The "Not Enough Marijuana Research" Myth Debunked!
We’ve heard countless times politicians and lawmakers use the old excuse, “There’s just not enough research on the matter…” to stifle any attempts of legalization. For the most part, we blindly accept this to be true.
“Well – there isn’t enough accepted research on the subject matter, so bleh…” you may say. The fact of the matter is that you’re wrong – we all are. In fact, there is so much research on this – the excuse of “not enough research” becomes insulting when you look closer at the data.
How much have been spent on Cannabis Research?
Over the past twenty years – a whopping $1.56 billion has been spent on cannabis research between the US, Canada and the UK. This was revealed by a new analysis by Jim Hudson who reviewed more than 3200 publically available grants from 50+ funders between 2000-2018.
This begs the question; “How many more billions of dollars would justify enough research?” It would seem that after nearly twenty years, we should have accumulated enough data to show that cannabis is – safer than aspirin. Which it is.
And if you can buy aspirin over the counter or even at your nearest 7/11…why can’t we do the same for cannabis?
This is where things start taking a turn.
Cannabis Research with a side of Bias
Hudson took the data and divided the grants into five major categories.
Harms of Marijuana
Endocannabinoid system in Humans
Isolated Cannabinoids (THC, CBD, etc)
Social or Political issues around cannabis
Medical uses of cannabis
Once the data was compiled – Hudson discovered that research into the Harms of Marijuana received 20x more funding than the other categories. Over the period of 19-years, half of all the money spent on studying marijuana was specifically directed to discovering the “Harms of Cannabis”.
This could be because the largest funder of all cannabis research is NIDA. NIDA or the National Institute on Drug Abuse focuses on finding data that supports the narrative of “Drug Abuse”. This means that all of the research directed towards cannabis is finding what’s wrong with it.
That goes to show – that after nearly two decades and roughly $750 million dollars – NIDA could hardly find any real negatives about cannabis. That’s quite remarkable. Most of their findings are speculative as well which often enough “requires more research”.
This means that half of the studies published about weed are specifically geared to frame it in a negative concept. These are the same studies that organizations like SAM uses to justify their positions. These are also the very studies cited by politicians when justifying their position on the illegality of the plant.
This is nothing new…
These days “Pro Cannabis Studies” are getting some attention – in the past they got none. The slanted research on cannabis isn’t a problem that originated only 20-years ago, this is a problem that’s been brewing for far longer.
Since the illegality of cannabis, the government’s sole purpose was to justify their decision to outlaw marijuana. They have spent billions of dollars and in some case gassed monkeys to validate their policies in the attempts to say that cannabis was the culprit. It wasn’t.

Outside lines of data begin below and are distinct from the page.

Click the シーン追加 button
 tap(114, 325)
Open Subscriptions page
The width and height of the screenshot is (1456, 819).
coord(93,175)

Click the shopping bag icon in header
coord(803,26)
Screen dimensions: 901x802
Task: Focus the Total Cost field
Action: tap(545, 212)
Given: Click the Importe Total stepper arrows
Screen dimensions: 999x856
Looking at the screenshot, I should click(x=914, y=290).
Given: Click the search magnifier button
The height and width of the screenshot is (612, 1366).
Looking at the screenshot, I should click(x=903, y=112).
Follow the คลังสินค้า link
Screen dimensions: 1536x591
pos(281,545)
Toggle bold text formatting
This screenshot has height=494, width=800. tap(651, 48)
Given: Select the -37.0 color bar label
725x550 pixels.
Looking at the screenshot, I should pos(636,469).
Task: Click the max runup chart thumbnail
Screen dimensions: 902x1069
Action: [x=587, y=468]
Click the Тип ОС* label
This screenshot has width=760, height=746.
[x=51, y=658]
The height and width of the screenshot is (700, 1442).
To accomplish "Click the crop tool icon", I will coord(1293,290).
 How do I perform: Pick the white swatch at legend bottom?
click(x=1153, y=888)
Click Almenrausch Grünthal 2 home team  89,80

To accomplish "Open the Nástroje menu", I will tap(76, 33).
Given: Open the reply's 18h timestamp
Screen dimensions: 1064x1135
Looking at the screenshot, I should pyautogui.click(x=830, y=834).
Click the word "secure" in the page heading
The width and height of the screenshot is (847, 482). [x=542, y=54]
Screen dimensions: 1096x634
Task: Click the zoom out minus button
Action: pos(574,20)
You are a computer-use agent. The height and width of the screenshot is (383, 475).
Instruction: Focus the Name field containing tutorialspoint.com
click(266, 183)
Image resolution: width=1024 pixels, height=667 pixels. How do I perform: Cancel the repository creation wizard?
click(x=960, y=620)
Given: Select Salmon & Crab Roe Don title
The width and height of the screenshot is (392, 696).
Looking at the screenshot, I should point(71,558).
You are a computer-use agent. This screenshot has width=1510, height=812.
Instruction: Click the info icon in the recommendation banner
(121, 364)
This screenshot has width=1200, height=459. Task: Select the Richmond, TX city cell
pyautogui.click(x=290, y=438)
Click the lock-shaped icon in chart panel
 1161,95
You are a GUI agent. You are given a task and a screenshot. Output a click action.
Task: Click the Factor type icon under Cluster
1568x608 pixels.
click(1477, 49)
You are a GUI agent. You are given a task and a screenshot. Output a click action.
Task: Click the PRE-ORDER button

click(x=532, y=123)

The fact that the government still continues to attempt to find the harms of cannabis above everything else once more shows the disconnect between the people and the policies that govern us.
While it’s not bad to study the harms of cannabis – we should do it – but to spend half of the budget on that purpose seems like over kill. Perhaps, spending that money on how cannabis helps could provide new data to create new medicines that could end up saving millions.
But after all is said and done the government is not ruled by logic or reason – but by antiquated ideas being protected by the beneficiaries of those policies.
Not all is bad though…
While the US and the UK both continue to frame cannabis in a negative light – the Canadians, along with the Israelis are focusing on the health benefits of the plant. There are in fact many studies on these findings – most of the substantial ones coming out of Israel.
This is because Israel has been researching cannabis in a medical context for 60+ years. It were Israeli researchers that first synthesized THC, and also it were the Israelis along with a US researcher who discovered the Endocannabinoid system.
This is because they are framing the context of cannabis under the lens of “health” and not as an addiction or a drug.
Perhaps – if instead of spending nearly a billion dollars on proving how bad cannabis is for you – NIDA switches their objective and focus on how to make cannabis serve us more efficiently.
It’s time we stop using the same tactics we did in the past – let’s start reframing our objectives and fund studies that find out how cannabis can help us – not hurt us.